- [WHAT YOU ARE ASKED TO DO]:
Working from the records below, return word for word the line that contains "Task: Open the R.I.P.D. cover thumbnail" and each line after it, ending with the last. Skip all pictures.
[[ PROVIDED MATERIAL open ]]
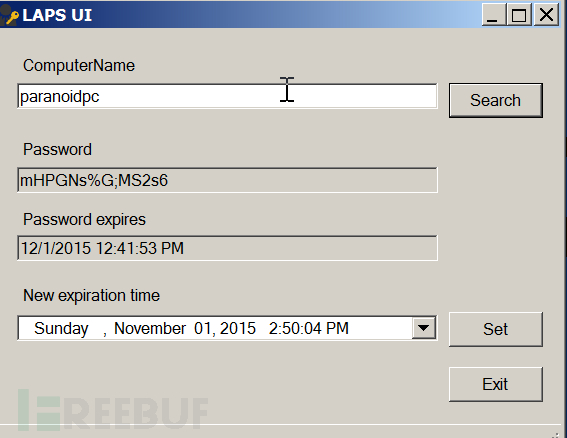567x438 pixels.
Task: Select the hour value 2 in time
Action: [x=273, y=328]
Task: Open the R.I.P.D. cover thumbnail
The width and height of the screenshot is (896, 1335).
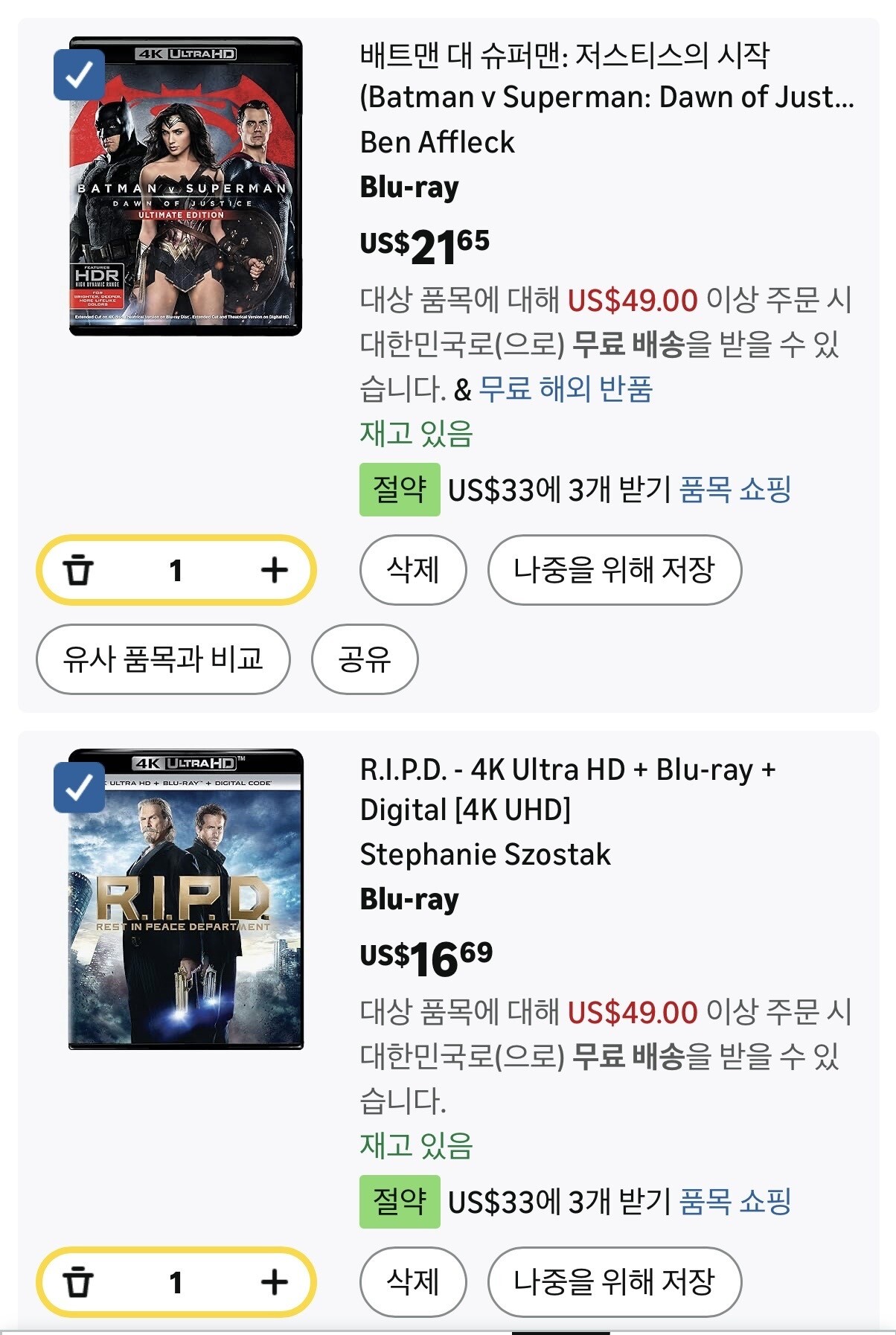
[[ PROVIDED MATERIAL closed ]]
- [FINAL ANSWER]:
Task: Open the R.I.P.D. cover thumbnail
The width and height of the screenshot is (896, 1335).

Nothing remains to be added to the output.